This is not the post I though I’d be putting up today. This morning, I fully expected to come home from work, post my already-written “I quit” post, and point you all to a WordPress blog I set up yesterday. As of this moment, I’m not leaving Sb. As of this time next week, who knows?
As some of you have gathered, a lot of the bloggers here have frustrations with Seed that extend well beyond the Pepsipocalypse, pressures that, in some cases, have already led bloggers to quit. I’m certainly in the frustrated group, and to be honest I was strongly considering moving on well before the latest incident. I have not (yet) done so for a number of reasons – some selfish, some less so (at least I hope). I do not have high hopes that Seed is going to be successful in addressing all, or even most, of the concerns that the Sb writers have. But as of now I’m willing to give it one more shot.
Right now, I’m going to try to explain at least some of what’s happened in very general terms – I’m not going to violate any confidences, or reveal any confidential internal material. But I think that, particularly given recent events, ScienceBlogs readers are entitled to get a bit more information, presented a bit more coherently, then they have gotten so far. I should note that this is my own view, and other bloggers might see things a bit differently.
Let’s start with Adam Bly, the Seed founder and CEO. I’ve met him, I’ve spoken with him a few different times now, and I genuinely believe that he sees science as a force for positive change in the world. He sees an ongoing engagement between scientists (from all fields and places of employment), policymakers, educators, and the general public as an absolute necessity for making science a more effective positive force. His goal is to try to facilitate that engagement, and he set up Seed to do just that.
ScienceBlogs was originally started as an adjunct to Seed Magazine. Many of the bloggers who were brought here early on came not because of the chances for fame or money (I know neither was a big motivator for me), but because we have views about science, politics, and society that fit in very well with what was presented to us as the Seed mission. We were being offered – we thought – a chance to be a part of the conversation about how best to begin to make a difference.

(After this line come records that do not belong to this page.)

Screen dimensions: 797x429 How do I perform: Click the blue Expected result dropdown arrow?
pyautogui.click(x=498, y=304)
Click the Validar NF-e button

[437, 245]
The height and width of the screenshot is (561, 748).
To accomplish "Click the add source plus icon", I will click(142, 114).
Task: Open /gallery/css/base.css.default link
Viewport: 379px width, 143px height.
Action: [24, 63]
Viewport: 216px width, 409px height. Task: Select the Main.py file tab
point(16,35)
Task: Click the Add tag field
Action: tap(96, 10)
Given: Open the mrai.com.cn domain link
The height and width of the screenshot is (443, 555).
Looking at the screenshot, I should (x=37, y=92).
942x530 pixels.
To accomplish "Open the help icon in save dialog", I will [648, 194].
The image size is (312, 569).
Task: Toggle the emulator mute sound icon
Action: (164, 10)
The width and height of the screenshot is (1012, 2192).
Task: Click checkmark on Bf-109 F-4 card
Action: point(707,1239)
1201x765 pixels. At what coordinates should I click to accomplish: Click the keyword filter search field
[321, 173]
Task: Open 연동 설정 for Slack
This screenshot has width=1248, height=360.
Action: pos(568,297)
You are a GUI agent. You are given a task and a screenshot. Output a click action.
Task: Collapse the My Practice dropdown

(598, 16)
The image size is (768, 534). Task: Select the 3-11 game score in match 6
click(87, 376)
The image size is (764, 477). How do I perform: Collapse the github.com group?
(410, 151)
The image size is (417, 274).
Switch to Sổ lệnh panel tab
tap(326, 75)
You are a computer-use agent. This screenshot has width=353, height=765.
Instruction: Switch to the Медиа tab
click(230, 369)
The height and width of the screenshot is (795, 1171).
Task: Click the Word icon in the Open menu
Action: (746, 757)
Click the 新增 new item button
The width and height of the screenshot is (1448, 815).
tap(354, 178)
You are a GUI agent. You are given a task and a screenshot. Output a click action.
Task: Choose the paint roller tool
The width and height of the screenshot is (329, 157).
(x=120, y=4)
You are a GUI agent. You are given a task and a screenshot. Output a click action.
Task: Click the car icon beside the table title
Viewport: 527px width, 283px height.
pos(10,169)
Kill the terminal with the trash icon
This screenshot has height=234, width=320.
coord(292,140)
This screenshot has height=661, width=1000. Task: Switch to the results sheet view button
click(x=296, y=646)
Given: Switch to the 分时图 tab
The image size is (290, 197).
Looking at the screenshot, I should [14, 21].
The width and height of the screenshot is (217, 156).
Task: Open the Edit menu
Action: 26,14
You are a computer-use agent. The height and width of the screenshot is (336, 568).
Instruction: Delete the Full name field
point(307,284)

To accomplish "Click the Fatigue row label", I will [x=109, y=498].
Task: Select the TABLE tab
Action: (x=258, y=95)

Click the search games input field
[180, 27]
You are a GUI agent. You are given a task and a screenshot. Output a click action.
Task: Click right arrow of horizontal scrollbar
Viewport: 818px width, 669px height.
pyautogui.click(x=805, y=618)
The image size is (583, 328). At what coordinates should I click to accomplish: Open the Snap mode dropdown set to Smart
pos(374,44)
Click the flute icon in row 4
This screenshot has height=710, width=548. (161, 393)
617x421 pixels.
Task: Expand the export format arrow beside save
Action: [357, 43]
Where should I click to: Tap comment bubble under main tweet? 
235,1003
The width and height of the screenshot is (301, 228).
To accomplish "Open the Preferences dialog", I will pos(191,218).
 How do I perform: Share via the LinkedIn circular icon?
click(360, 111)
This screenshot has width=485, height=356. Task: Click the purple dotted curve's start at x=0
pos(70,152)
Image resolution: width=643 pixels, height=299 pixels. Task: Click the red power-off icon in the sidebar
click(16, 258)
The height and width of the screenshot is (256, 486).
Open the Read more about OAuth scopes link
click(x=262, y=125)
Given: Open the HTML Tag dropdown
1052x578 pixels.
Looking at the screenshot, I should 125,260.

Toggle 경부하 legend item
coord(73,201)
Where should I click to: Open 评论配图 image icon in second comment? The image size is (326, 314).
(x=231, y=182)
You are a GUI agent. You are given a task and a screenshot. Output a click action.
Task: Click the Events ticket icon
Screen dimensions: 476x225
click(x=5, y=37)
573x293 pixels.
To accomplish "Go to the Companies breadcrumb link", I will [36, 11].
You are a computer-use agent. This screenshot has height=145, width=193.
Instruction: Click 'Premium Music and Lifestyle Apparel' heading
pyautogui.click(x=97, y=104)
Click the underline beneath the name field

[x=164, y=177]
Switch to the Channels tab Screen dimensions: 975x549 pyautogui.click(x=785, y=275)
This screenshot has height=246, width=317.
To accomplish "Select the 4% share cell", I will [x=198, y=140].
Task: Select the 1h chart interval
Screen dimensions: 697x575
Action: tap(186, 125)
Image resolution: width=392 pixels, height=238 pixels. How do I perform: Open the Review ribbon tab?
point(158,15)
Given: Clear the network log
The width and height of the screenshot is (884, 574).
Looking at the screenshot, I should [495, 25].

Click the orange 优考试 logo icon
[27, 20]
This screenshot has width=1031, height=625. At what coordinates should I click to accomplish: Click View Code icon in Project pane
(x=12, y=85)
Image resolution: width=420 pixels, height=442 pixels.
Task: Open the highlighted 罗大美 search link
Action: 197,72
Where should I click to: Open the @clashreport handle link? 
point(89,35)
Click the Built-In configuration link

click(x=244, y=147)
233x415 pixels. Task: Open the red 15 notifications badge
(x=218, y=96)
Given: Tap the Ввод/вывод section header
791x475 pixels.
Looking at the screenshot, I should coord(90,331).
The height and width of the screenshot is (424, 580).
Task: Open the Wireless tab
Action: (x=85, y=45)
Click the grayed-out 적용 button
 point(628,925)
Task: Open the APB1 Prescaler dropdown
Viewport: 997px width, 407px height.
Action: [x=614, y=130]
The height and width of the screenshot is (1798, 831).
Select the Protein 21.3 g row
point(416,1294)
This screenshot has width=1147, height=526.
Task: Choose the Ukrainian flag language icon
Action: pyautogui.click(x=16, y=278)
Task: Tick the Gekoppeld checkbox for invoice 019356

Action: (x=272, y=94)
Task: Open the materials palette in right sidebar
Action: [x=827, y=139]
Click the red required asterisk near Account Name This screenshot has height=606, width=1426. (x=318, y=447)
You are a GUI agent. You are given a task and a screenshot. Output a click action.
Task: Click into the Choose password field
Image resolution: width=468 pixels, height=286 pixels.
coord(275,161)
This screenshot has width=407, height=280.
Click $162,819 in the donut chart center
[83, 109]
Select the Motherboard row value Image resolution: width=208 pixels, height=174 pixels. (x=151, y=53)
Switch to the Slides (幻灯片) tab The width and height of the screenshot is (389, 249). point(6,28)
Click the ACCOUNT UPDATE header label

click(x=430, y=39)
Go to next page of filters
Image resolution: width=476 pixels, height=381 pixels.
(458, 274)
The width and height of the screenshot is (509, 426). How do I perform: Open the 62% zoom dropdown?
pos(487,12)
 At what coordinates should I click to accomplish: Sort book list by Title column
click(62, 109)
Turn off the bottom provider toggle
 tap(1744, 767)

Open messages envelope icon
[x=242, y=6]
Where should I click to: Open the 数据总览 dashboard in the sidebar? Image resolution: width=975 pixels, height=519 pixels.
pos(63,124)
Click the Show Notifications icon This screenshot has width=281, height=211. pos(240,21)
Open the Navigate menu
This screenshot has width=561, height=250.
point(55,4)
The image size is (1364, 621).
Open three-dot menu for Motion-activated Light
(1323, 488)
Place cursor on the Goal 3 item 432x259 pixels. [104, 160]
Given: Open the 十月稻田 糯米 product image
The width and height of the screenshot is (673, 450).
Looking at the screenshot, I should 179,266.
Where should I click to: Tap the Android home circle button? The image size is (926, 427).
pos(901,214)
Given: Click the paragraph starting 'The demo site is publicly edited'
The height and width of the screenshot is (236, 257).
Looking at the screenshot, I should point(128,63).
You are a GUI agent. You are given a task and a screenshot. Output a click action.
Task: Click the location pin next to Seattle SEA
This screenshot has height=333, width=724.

That conversation has yet to start, despite what we’ve accomplish here on our own. And when I say “we”, I’m not just, or even mostly, talking about the bloggers. I’m talking about the Sb community as a whole, particularly the readers. Bloggers are good for pointing out injustices that need fixing, but you’ve been the ones who have come through with the support needed to deal with them. You’ve shown that time after time.
Despite the success of ScienceBlogs, both as a tool for informing and mobilizing concerned people and simply (and selfishly) in terms of traffic growth, Adam Bly and the rest of Seed’s big picture management have never seen fit to involve the bloggers in any form of meaningful consultation – or even discussion – about what he is trying to accomplish. That is stupid on so many levels.
The Pepsi blog was a mistake, and a bad one. Because the roll-out was handled badly, Seed, ScienceBlogs, and individual bloggers here (particularly those of us who didn’t immediately leave) suffered a substantial credibility hit. This was not just avoidable, it was easily avoidable. If the bloggers had been given any sort of meaningful involvement in discussions about the future of the blogs or Seed as a whole, the entire debacle could have been avoided.
Instead, we wound up with a situation where we took a credibility hit, and SB took a hit, and where we took these hits not just because of something that we had no involvement in, but which could have been easily avoided had we been given the involvement that we’ve been begging for since 2006. That’s a lot to take in one shot. Particularly since Seed had already spent most of the goodwill of their bloggers on other issues over the past few years.
That kind of thing all makes it hard to stay.
At the same time, there are things that make it hard to leave. I’ve sunk a lot of time and effort into both writing this blog and participating in the broader Sb community. I don’t want to walk away from that, particularly since I think that there is still a lot of potential for Sb to grow, to improve, and to become a more effective part of the broader discussion about science and society.
For the time being, I’m staying. I’m not enormously optimistic that Seed is going to change the way they deal with the ScienceBlogs branch of their enterprise, but I’m not – yet – convinced that there is no hope for change. There will almost undoubtedly be discussions both in public and behind the scenes about the future of ScienceBlogs over the next few weeks, and I’m going to wait and see what – if anything – comes of it before I make up my mind.
While I was working on this post, Adam Bly was publishing the first post on his own, brand-spanking-new, ScienceBlogs blog. The fact that he’s making at least that much effort gives makes me just slightly optimistic. Or at least not entirely pessimistic.